(Data supplied begins)
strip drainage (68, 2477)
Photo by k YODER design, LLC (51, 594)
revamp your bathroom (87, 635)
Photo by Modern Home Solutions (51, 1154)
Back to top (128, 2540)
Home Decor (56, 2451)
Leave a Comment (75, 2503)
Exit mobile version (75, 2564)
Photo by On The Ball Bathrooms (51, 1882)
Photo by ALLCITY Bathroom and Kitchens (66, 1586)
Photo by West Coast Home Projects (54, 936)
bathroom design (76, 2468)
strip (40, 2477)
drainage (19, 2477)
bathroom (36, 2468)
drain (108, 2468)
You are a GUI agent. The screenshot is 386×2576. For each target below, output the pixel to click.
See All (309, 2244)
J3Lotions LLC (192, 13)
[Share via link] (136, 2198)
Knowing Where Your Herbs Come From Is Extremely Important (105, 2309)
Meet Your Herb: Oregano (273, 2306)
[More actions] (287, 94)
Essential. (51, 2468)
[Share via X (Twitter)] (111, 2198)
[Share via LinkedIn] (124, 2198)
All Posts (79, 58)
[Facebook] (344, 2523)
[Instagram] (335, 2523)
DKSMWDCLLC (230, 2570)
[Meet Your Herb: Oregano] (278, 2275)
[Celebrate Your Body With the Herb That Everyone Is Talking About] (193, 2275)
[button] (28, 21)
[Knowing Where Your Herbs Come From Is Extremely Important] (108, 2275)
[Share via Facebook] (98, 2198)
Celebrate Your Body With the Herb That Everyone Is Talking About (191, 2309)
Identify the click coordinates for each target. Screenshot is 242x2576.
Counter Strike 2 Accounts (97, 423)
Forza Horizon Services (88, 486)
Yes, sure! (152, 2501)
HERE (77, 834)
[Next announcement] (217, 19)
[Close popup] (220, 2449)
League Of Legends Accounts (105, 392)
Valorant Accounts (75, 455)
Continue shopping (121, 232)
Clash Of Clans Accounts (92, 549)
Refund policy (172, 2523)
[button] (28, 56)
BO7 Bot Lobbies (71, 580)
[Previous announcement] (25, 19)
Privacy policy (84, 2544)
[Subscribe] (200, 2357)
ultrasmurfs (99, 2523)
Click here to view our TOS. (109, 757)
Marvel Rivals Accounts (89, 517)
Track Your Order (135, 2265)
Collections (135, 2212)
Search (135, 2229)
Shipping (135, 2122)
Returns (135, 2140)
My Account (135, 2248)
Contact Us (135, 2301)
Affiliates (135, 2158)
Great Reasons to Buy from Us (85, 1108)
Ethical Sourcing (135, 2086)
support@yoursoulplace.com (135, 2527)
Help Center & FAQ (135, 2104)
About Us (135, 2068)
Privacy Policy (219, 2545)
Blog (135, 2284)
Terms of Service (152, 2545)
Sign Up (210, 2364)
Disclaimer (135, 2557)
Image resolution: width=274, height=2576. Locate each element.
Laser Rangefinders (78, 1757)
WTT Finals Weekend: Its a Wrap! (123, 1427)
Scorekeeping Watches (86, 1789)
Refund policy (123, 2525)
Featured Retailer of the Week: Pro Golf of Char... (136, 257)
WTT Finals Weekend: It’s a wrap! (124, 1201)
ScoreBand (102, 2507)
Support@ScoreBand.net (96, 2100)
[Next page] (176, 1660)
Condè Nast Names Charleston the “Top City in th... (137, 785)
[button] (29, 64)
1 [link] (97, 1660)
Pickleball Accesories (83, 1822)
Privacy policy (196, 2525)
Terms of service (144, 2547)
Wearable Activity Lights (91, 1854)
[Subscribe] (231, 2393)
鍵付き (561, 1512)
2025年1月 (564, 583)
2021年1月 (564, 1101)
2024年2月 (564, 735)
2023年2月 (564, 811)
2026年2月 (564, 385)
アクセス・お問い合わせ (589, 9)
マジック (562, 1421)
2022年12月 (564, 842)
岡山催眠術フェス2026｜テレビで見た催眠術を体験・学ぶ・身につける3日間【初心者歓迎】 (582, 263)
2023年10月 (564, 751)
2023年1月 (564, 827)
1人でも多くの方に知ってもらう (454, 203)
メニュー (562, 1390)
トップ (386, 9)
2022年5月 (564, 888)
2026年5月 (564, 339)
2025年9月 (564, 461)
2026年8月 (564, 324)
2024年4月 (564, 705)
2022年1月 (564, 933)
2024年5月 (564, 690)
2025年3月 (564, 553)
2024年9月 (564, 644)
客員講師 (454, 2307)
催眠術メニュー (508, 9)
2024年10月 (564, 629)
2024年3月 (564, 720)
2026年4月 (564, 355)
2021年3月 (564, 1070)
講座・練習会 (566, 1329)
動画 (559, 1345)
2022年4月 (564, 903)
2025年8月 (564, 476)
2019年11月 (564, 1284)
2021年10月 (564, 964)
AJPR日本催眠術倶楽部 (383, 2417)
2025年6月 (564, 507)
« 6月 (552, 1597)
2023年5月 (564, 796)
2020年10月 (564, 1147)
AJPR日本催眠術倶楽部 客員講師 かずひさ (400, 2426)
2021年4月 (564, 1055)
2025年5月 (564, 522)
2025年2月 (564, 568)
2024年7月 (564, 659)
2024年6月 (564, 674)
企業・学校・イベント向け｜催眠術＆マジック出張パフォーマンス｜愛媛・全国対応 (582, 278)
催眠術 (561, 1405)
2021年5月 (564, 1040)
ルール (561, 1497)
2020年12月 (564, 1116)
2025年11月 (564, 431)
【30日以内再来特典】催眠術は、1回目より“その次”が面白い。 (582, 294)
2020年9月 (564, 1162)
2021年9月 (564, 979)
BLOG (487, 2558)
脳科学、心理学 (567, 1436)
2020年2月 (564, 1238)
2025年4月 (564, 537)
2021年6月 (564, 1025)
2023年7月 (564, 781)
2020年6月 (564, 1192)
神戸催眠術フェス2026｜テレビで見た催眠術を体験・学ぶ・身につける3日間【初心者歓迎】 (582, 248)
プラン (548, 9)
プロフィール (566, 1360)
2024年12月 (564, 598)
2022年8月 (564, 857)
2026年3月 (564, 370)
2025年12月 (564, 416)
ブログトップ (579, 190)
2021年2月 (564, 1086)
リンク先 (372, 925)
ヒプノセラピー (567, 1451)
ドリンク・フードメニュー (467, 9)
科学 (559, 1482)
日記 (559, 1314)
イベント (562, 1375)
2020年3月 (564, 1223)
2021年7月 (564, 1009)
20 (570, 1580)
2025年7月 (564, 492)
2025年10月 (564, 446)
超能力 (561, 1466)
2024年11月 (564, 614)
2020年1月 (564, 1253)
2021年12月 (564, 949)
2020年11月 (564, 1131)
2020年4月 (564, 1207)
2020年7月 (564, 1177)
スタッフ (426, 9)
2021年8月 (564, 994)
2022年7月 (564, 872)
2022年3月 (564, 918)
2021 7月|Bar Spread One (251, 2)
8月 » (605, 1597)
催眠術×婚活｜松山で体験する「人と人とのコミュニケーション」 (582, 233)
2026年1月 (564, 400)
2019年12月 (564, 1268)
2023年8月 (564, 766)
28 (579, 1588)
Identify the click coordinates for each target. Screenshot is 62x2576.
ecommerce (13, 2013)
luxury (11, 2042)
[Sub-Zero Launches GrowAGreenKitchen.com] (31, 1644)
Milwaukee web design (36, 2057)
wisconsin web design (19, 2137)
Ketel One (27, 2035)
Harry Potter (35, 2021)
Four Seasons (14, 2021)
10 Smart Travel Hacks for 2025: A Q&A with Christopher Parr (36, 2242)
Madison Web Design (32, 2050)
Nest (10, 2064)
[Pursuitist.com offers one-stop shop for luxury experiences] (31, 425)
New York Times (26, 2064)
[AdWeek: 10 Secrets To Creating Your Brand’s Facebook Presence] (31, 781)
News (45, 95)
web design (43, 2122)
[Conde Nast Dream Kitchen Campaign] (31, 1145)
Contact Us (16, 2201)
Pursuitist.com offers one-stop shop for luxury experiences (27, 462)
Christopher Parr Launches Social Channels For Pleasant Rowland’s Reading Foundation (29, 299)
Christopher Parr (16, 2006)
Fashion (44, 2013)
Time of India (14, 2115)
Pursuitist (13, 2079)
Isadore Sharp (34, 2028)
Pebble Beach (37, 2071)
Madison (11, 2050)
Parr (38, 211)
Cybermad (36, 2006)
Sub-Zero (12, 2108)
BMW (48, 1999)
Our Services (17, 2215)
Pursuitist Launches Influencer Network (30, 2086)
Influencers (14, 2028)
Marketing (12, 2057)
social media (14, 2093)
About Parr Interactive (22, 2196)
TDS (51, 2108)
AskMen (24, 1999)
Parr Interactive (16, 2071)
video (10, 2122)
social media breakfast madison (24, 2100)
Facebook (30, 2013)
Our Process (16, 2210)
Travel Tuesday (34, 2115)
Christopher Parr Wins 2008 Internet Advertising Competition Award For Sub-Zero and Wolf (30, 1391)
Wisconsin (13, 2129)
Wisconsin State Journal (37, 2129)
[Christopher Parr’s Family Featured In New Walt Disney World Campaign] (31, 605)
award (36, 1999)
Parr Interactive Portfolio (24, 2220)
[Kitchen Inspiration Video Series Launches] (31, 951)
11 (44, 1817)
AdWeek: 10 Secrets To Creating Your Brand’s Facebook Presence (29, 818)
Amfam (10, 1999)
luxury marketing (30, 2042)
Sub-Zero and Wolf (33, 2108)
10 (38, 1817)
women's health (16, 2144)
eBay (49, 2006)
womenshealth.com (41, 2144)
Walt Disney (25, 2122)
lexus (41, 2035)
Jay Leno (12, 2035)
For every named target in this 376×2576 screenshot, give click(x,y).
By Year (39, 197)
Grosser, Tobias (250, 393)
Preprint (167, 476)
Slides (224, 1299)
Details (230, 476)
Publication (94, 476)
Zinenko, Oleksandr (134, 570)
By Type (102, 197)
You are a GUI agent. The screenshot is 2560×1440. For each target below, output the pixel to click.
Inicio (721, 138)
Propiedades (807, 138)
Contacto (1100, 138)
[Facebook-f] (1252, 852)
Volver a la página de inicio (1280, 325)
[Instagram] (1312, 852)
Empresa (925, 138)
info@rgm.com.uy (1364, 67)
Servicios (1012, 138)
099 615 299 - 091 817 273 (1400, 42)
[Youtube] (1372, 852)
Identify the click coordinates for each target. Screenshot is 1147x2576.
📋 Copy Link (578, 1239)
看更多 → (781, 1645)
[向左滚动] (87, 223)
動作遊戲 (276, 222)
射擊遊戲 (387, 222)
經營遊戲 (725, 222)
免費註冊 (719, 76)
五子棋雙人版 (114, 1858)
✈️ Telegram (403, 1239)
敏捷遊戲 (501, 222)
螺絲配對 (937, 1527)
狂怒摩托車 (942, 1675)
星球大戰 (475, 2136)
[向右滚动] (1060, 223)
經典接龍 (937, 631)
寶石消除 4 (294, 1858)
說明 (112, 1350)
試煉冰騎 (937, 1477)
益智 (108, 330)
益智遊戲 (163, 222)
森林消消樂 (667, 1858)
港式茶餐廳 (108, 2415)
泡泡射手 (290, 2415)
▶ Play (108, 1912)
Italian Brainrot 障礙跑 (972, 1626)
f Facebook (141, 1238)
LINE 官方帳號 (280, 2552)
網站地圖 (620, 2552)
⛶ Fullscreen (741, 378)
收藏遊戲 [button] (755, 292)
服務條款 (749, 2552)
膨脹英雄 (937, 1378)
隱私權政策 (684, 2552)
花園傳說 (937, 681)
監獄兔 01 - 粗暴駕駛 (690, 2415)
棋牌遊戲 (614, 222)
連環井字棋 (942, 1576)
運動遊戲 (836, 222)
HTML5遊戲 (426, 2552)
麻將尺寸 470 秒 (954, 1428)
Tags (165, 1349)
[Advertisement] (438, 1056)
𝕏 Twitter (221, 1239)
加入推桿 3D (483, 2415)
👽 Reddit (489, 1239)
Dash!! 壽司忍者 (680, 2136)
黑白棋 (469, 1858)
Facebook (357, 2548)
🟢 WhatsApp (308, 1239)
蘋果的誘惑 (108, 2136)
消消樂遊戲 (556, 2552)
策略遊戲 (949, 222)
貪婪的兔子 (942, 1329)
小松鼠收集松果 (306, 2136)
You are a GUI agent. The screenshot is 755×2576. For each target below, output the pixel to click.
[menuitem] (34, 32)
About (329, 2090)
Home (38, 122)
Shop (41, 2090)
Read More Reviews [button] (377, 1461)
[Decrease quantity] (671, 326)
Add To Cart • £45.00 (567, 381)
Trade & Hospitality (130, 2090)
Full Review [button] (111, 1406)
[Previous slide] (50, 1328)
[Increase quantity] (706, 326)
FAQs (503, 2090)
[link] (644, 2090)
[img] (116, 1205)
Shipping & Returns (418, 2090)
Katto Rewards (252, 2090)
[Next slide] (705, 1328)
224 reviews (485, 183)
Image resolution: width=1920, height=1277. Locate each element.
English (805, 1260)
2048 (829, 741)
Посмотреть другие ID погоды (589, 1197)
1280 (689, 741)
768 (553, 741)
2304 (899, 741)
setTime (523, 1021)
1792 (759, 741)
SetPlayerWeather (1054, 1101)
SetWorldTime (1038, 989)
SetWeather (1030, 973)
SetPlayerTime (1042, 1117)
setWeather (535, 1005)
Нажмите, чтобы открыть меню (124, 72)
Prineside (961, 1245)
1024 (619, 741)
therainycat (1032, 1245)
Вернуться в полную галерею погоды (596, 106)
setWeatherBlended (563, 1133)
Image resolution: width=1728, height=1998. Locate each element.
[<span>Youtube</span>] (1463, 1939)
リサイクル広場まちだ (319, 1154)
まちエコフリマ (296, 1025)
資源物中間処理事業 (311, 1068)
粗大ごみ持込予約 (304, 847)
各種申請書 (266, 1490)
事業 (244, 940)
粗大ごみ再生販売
(Data supplied ends)
Across the whole listing above, determine how many lines hold the word "Where". Only that number is wanted.

2